▸ **What you have to do**:
Copy out the part of the big data article below that opens with "Build incremental Decision" and closes with "PM & 2:00 AM !", switching "transaction logs" to "purchase records".
--- Start of Extract provided ---
Understand that no vendor has the silver bullet and that all their pitches are at best 30% true … One will need products from different vendors, but choose a few (and reject the rest) wisely ! 

3. Big Data to Nowhere

bridge-to-nowhereUnfortunately this is a very common scenario – IT sees an opportunity and starts building the infrastructure, sometimes massive, and puts petabytes of data in the Big Data Hub or lake or pool or … But no relevant business facing apps. A conversation goes like this …

Business : I heard that we have a big data infrastructure, cool. When can I show a demo to our customers ? 

IT : We have petabytes of data and I can show the Hadoop admin console. We even have the Spark UI !

Business : … (unprintable)

The Antidote is very simple. Build the full stack ie bits to business … do the data management ie collect-store-transform as well as a few apps that span the model-reason-predict-infer

Build incremental Decision Data Science & Product Data Science layers, as appropriate … for example the following conversation is a lot better …

Business : I heard that we have a big data infrastructure, cool. When can I show a demo to our customers ? 

IT : Actually we don’t have all the data. But from the transaction logs and customer data, we can infer that Males between 34 -36 buy a lot of stuff from us between 11:00 PM & 2:00 AM !

Business : That is interesting … Show me a graph. BTW, do you know what is the revenue is and the profit margin from these buys ?

IT : Graph is no problem. We have a shiny app with the dynamic model over the web logs.

IT: With the data we have, we only know that they comprise ~30% of our volume by transaction. But we do not have the order data in our Hadoop yet. We can … let me send out a budget request …

Now, business got an app, not fully production ready, still useful. IT has proved the value of the platform and can ask for more $ !
--- End of Extract provided ---
--- Start of Data excerpt ---
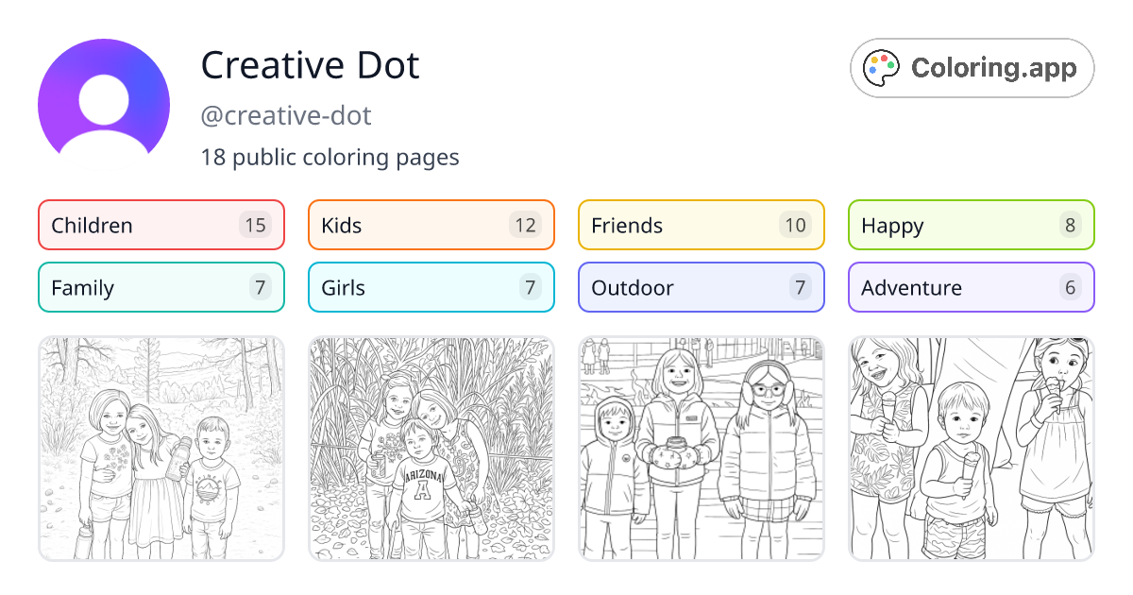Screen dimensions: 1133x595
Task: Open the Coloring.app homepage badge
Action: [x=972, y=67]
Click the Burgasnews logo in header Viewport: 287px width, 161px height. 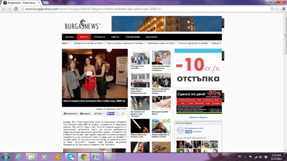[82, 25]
--- End of Data excerpt ---
▸ **Answer**:
Build incremental Decision Data Science & Product Data Science layers, as appropriate … for example the following conversation is a lot better …

Business : I heard that we have a big data infrastructure, cool. When can I show a demo to our customers ? 

IT : Actually we don’t have all the data. But from the purchase records and customer data, we can infer that Males between 34 -36 buy a lot of stuff from us between 11:00 PM & 2:00 AM !